Does your modem have another port you can plug into? I would suggest against a complete factory reset because you'd have to manually enter your ISP details again. (Unless you are prepared to make note of all of them that is).

Try manually setting your default gateway, in the properties of your network adapter?


----------



## supercouille (Jan 19, 2013)

TheCyberMan said:


> Please check in network and sharing centre>change adapter settings and please disable the *PPP adapter Broadband Connection* and restart pc.
> 
> Any change?


I am connected on a broadband connection. If I disable it, I won't have an internet connection.



Walter Odim said:


> Does your modem have another port you can plug into? I would suggest against a complete factory reset because you'd have to manually enter your ISP details again. (Unless you are prepared to make note of all of them that is).
> 
> Try manually setting your default gateway, in the properties of your network adapter?

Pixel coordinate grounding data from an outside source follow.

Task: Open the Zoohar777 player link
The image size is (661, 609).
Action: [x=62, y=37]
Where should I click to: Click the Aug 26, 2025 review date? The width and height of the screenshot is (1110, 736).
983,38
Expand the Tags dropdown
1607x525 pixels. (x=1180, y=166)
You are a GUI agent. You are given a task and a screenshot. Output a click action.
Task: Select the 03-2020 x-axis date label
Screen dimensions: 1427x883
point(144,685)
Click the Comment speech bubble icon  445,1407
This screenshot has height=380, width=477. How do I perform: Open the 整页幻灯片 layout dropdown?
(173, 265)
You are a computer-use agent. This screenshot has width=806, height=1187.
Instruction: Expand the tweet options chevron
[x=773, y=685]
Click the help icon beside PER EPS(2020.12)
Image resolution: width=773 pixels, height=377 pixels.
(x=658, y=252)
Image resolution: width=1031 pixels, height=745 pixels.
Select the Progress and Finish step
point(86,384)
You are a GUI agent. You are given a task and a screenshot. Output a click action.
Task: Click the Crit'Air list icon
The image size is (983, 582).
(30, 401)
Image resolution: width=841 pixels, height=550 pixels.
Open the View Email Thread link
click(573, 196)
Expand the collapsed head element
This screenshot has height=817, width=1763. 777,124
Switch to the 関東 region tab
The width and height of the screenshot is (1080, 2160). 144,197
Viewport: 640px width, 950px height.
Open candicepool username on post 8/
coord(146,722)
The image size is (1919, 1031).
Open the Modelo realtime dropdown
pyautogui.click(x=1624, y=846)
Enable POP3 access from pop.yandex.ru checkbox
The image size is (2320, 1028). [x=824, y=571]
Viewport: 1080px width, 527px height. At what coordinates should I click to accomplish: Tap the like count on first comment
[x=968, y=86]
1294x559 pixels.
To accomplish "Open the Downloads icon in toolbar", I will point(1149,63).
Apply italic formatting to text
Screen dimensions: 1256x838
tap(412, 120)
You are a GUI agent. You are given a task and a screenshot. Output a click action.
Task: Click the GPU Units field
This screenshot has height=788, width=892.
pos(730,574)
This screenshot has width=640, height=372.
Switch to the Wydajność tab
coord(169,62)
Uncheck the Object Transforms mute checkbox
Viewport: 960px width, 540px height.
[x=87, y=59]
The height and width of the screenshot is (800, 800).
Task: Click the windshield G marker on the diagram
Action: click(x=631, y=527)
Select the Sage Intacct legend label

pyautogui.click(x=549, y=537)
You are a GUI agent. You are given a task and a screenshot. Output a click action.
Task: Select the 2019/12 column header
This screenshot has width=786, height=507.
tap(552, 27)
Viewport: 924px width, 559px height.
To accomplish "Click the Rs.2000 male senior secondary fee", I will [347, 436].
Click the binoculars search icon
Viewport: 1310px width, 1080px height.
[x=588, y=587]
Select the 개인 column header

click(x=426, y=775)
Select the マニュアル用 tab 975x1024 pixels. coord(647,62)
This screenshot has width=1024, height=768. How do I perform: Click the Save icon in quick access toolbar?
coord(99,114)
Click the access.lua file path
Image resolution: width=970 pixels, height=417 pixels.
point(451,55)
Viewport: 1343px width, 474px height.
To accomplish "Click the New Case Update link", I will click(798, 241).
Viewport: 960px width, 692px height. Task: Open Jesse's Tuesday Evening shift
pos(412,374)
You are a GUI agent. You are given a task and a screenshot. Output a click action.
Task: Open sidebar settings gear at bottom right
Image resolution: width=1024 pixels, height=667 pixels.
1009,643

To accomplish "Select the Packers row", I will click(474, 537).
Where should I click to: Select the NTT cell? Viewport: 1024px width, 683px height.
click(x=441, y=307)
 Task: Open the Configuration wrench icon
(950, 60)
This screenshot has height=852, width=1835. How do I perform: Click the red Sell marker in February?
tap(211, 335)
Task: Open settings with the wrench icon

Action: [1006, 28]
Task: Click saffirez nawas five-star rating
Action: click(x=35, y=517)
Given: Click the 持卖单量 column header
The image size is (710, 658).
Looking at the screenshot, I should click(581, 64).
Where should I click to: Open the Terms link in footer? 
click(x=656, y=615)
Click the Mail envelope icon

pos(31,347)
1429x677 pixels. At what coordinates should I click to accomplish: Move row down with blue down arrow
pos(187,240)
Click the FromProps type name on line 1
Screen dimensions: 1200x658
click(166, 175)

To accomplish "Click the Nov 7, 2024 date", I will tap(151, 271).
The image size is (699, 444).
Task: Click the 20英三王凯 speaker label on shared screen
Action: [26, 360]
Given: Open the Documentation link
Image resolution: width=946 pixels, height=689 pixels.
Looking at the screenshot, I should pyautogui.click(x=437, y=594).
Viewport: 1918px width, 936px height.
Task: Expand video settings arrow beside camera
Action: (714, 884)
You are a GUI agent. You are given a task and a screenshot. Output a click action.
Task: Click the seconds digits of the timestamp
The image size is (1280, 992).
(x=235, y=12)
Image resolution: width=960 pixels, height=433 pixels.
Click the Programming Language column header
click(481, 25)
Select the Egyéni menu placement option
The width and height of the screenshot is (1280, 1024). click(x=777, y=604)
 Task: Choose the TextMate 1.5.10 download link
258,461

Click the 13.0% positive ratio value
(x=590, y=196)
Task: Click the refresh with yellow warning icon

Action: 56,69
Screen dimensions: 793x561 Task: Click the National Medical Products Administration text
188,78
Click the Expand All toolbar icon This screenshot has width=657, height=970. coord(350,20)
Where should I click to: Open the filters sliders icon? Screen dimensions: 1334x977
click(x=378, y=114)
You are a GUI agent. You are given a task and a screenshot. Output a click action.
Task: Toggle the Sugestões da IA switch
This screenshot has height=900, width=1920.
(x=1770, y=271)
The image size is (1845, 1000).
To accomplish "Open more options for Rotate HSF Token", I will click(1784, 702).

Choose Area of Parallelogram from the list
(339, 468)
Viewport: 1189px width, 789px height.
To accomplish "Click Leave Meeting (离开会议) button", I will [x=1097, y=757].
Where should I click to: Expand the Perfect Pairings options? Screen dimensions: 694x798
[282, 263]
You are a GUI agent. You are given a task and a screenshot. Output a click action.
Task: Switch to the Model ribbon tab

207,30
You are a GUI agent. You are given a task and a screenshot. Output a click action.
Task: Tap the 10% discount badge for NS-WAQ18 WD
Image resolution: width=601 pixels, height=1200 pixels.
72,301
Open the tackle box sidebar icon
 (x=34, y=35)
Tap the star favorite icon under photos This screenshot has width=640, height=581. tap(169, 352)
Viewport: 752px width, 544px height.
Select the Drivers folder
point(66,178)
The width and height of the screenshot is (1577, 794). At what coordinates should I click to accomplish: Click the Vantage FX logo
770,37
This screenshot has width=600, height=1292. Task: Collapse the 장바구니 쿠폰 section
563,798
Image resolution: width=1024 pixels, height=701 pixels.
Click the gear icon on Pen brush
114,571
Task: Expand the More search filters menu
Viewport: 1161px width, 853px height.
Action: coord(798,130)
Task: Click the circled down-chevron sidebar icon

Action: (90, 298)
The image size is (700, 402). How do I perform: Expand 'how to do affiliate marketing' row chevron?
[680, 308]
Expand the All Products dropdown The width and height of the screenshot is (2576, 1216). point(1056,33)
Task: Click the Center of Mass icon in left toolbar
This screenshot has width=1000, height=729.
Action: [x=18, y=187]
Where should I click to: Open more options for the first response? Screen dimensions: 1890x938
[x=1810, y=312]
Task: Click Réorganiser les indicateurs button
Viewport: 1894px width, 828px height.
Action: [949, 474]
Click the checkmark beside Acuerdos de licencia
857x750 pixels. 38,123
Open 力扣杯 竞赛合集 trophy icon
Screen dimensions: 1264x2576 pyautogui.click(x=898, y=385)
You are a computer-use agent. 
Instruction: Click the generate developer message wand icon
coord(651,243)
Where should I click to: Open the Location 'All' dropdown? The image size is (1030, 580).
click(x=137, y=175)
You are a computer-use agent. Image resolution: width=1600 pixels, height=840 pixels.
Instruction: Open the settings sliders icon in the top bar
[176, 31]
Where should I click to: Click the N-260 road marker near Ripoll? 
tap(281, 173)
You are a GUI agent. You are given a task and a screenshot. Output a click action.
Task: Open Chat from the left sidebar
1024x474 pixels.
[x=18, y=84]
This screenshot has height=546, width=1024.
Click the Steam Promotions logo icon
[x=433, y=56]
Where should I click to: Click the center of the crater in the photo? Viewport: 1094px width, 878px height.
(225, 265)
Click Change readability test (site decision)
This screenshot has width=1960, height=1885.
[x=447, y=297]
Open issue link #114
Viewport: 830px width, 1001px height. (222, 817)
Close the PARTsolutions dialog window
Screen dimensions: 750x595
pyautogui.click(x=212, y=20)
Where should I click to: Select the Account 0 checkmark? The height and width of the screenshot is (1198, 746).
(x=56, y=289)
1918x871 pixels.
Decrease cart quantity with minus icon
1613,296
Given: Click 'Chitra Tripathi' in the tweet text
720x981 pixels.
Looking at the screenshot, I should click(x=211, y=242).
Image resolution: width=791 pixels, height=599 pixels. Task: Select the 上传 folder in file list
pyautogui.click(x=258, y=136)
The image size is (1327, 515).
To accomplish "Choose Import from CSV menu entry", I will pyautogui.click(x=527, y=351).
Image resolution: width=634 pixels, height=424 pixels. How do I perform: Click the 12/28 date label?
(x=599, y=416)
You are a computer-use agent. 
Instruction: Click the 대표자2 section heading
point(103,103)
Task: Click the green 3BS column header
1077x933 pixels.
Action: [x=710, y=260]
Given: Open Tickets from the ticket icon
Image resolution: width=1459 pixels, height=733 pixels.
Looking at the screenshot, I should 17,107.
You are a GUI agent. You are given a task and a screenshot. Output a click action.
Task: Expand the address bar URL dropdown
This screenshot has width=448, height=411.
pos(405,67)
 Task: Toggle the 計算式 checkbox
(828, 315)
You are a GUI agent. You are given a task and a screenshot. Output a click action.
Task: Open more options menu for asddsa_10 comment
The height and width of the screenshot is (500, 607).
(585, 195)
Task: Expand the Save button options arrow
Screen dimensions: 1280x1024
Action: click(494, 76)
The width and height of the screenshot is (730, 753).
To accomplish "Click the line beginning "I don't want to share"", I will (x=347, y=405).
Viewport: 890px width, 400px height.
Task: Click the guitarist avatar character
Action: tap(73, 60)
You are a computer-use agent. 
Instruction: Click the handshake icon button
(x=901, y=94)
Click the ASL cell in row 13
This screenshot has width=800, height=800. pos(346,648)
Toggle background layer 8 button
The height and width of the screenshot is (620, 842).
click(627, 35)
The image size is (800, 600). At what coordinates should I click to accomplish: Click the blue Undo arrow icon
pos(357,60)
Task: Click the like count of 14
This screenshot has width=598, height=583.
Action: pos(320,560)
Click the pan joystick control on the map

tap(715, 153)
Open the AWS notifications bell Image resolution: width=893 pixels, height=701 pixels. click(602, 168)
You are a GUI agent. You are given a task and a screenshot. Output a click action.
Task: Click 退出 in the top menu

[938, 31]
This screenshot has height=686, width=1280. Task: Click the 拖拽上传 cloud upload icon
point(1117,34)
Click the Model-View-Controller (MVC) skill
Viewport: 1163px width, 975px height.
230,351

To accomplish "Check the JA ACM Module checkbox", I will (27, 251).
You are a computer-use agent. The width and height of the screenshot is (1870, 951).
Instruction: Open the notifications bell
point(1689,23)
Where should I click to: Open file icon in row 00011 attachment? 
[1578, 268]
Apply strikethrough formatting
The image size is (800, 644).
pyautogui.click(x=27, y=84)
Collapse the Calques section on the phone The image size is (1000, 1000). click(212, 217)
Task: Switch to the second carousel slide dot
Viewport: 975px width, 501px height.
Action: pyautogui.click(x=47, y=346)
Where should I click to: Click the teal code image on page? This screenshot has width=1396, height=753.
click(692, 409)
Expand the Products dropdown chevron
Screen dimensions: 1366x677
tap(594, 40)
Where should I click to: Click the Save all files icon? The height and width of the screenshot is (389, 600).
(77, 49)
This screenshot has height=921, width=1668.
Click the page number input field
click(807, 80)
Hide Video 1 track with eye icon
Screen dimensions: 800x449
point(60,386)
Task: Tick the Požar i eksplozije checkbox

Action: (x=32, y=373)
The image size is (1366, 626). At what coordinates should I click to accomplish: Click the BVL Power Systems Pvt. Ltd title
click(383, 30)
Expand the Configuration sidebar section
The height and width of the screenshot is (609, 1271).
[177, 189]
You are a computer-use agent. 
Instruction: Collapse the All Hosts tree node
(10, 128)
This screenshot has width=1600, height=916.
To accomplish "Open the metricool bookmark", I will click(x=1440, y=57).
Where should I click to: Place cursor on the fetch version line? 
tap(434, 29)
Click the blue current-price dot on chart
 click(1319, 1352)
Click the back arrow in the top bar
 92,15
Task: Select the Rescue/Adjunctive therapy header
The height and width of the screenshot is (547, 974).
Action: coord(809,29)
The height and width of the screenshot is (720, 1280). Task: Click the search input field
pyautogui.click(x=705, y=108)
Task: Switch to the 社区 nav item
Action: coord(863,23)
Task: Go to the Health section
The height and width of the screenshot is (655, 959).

I don't seem to be able to change my gateway settings in the broadband connection settings, I found it in the ethernet settings though. Should I change it in the Ethernet settings?

What do you mean about ISP details?

edit: I manually set up my default gateway in ethernet settings and It worked, I can access the login on my DSL modem, but I don't have the credentials... The default is admin/admin but it doesn't seem to work. What should I do?


----------



## TheCyberMan (Jun 25, 2011)

In a router it is not normal to see a publicly assigned ip address unless it is running in a DMZ zone.

1. Open a webrowser and navigate to 0.0.0.0 to try and access router interface.

2. Disable the PPP interface as i described before and restart pc then using your ethernet connection try and connect to the 192.168.1.1 address and disable the DMZ zone. If you cannot remember the router username and password then you will have to do no 3.

3. Reset the router and do a complete re-configure using the details from your isp that they will have supplied you with to re-configure for internet access such as PPoA or PPoE username and password or static settings ip address, subnet mask, default gateway and DNS servers or routed or bridge settings.


----------